Janet came to us not long after that binge. Her home was seriously cluttered, but more problematic for her was her excessive buying. Although she had a successful professional career with a good income, her family was always short of money. Her credit cards were maxed out, and she owed more than $25,000. She had tried but failed to pay off any of the debt in three years. In fact, the total was growing rather than shrinking.

Her financial problems were the source of serious arguments with her husband. The week before she came in for treatment, her husband had criticized her for her spending and refused to help her with cooking or cleaning at home. She was angry and upset. She felt unappreciated by him and complained that he had made her "slave of the year." Depressed about her circumstances and anxious to avoid further conflict with him, she got into the car to go for a drive.

Her drive led her to the mall, and before she knew it, she was standing in a clothing store, still brooding over the fight at home. Even at this point, however, a shopping episode was not inevitable. She had not yet thought much about what she was doing.
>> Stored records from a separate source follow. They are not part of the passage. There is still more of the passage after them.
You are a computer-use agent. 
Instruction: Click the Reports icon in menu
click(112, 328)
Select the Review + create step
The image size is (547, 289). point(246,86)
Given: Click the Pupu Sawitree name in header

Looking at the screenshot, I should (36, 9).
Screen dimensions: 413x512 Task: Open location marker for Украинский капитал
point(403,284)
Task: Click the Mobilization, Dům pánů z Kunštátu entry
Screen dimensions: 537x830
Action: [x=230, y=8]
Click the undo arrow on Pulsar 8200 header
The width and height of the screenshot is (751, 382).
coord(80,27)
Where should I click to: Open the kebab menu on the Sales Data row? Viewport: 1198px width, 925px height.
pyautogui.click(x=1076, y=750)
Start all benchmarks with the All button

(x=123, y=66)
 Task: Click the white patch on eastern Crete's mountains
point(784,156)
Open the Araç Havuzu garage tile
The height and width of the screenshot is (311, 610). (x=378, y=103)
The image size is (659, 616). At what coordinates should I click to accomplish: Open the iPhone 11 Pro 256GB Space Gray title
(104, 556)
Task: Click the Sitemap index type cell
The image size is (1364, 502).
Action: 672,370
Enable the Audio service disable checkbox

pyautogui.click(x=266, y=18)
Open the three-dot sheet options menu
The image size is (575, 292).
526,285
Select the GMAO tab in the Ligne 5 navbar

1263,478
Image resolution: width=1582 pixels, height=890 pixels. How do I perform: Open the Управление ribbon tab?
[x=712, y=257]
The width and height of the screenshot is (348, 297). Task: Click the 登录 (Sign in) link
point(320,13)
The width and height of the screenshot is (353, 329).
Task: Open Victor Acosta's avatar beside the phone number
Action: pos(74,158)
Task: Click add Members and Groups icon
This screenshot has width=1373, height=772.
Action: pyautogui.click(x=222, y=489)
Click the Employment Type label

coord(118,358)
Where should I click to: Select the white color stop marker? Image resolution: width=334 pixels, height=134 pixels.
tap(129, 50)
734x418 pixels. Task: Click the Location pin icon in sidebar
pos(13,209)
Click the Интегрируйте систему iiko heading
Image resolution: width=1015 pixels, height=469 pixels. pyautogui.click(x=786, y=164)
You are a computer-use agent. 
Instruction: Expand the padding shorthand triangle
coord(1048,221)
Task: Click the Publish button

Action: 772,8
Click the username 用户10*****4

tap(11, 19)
When she did, however, her thoughts betrayed her. Her first thought was not of shopping, but of her husband:
What right does he have to tell me how to spend my money? I work hard and make a good salary. I deserve nice things!
These thoughts wiped away any chance she had of resisting the urge to buy. Despite the fact that she understood the seriousness of her addiction to shopping, the thoughts made it seem to her that she had a
duty
to shop just to prove her worth. The combination of her emotional state and the rack of dresses in front of her strengthened her rationalizations, and they in turn kept her from thinking rationally about her plight.